Living in the sand is not a trivial challenge for small fishes. They are exposed to the eyes and teeth of predators – that’s why coral reefs are the home to so many fishes, they provide a great variety of hiding places. So what are the strategies of dealing with life in the sand?

The most obvious one is camouflage: The skin color and pattern match the color and the granularity of the sand. This is seen very well in this sand-diver and in this dragonet:

Trichonotus setiger

Dragonet in the Sand

Basically, that’s a very good tactic. Most predatory fishes hunt by vision, and if an animal is hard to see for a human with big eyes and a huge visual part of the brain, it will be very hard to see for a wrasse, however hungry it is. This must be a very hard sensory challenge for the wrasse. How does it still find enough food to survive? Reef fish biology and visual neuroscience are really sister disciplines, even though most reef biologists and visual neuroscientists are not aware of that!

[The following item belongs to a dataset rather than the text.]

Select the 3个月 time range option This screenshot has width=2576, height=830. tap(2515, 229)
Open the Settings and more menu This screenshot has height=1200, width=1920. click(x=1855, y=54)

A variant of the straight-forward camouflage is to resemble some kind of inedible piece of plant material which tends to float around underwater. The stick pipefish below is really a seahorse-relative, but resembles a stick (unsurprisingly). The robust ghost pipefish is also a member of the seahorse family and resembles detached blades off sea weed.

Stick Pipefish
Robust

As a side note, these days a lot of plastic trash floats around underwater as well! I wonder when evolution will produce the first fish mimicking an empty sachet of shampoo!

There are other strategies for dealing with the exposed life in the sand as well. One is to hide under the sand. The sand-diver above does that, and so does this stingray. Hiding under the sand can be a defensive strategy as well as an offensive one. The stagrazer (pictured below the ray) is a predator working with the element of surprise. It’s so hard to see, for us and supposedly for a prey fish as well, that small fish occasionally swim above it, and are devoured in an instant.

Stingray in the sand.
Stargazer

I really enjoy watching razor-wrasses when I dive over sand. Check out this brief video to see how incredibly fast they can hide below the grains when they feel threatened (in this case by a diver, myself):

Note that in many cases the eyes of the animal hiding in the sand still stick out. Many eels like to keep their hindbodies in the sand. The garden eels, seen in this video, are an especially interesting example of this tendency Whole fields of these eels who never leave their hole in the sand, populate the underwater slopes of Dauin. It’s a sessile fish (not changing location during significant parts of their lifes, like plants or anemones):

A strategy related to simply covering yourself in sand is to build yourself a burrow. The jawfish below does that. Usually you see a few of these jawfish-homes next to each other. When you approach them too fast or too closely, the jawfish retreat deep into their burrow.

Jawfish

An unique strategy followed by some gobies is to is to partner up with a shrimp. The goby then exclusively concentrates on looking out for approaching predators, while the shrimp digs. I made a mini-documentary about this symbiosis:

Lastly, you can survive in the featureless sand if you are dangerous! The blue ring octopus below is very, very venomous. When it bites you, temporary paralysis and possibly suffocation (due to the paralysis of the diaphragm muscles ventilating the lungs) ensues. No wonder it feels no need to hide in a burrow, cover itself in sand or camouflage itself. The same goes for the bristle worm, below, protected by irritating spines.

Blue Ring Octopus
Polychaete Worm

So… lots of things to see in the sand. To discover these animals you need to dive in a very controlled manner, and to concentrate on every little irregularity you see in the sand (it could be an animal hiding!). To appreciate these unusual marine organisms, you need a bit of knowledge about their behavior. Happy diving!